> _WORK TO BE COMPLETED_:
In the listing that follows, the lines starting at the one containing "Image resolution: width=515" and ending at the one containing "You are a computer-use agent. The" are to be returned exactly, both boundary lines included, and no others.

> _MATERIAL FOR THIS TASK_:

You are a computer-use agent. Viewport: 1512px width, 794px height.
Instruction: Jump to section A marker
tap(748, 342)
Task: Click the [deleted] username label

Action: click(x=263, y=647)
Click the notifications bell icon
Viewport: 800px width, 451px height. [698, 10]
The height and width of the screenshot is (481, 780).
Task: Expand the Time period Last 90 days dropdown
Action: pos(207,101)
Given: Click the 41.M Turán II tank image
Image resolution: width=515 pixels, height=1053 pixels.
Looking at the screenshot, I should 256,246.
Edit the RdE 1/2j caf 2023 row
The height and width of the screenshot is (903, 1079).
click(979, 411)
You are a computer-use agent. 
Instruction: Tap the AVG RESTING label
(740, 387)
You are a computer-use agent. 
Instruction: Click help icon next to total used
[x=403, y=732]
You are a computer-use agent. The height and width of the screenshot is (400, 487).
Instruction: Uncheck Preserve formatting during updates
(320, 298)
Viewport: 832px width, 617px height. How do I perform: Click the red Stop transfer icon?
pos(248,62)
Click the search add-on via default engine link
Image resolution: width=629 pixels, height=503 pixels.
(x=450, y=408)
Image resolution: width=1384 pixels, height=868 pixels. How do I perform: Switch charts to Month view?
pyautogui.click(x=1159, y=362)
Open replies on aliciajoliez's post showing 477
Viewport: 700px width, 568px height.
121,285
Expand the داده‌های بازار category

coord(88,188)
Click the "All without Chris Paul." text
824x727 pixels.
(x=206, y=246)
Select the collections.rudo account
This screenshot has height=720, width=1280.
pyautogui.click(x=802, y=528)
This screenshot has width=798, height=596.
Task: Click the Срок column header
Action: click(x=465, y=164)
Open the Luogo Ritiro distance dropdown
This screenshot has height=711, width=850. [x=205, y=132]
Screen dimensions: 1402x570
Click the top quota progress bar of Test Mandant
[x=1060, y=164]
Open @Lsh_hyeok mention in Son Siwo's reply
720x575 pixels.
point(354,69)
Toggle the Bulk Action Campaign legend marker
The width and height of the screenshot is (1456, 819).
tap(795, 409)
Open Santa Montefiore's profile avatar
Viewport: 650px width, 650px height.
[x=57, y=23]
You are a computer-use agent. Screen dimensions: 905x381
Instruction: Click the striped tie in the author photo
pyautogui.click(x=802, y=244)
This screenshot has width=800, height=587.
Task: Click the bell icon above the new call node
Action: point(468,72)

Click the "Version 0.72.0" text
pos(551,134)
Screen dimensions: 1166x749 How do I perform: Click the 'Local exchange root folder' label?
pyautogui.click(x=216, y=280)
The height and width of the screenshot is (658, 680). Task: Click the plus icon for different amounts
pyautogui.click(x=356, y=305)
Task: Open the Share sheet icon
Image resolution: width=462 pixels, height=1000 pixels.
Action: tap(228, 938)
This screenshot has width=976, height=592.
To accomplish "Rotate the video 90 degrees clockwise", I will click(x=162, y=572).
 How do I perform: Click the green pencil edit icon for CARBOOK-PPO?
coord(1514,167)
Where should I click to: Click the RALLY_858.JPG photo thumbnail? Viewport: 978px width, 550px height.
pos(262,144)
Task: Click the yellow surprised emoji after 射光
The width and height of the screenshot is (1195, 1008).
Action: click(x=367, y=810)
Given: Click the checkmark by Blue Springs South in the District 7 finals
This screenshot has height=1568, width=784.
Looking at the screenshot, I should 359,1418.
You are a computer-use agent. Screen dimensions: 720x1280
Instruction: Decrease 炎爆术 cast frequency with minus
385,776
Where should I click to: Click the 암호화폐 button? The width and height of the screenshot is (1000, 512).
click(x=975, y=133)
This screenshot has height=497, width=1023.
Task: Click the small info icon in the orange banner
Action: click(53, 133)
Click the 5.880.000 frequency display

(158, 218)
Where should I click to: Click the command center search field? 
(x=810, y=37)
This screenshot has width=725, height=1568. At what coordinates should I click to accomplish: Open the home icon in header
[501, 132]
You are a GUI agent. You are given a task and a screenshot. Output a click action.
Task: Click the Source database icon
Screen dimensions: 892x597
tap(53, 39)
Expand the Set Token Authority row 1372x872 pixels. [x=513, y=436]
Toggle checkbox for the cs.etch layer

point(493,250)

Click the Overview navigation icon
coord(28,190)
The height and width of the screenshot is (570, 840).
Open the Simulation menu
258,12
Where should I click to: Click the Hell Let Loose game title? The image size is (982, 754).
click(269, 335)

> _TASK RESULT_:
Image resolution: width=515 pixels, height=1053 pixels.
Looking at the screenshot, I should 256,246.
Edit the RdE 1/2j caf 2023 row
The height and width of the screenshot is (903, 1079).
click(979, 411)
You are a computer-use agent. 
Instruction: Tap the AVG RESTING label
(740, 387)
You are a computer-use agent. 
Instruction: Click help icon next to total used
[x=403, y=732]
You are a computer-use agent. The height and width of the screenshot is (400, 487).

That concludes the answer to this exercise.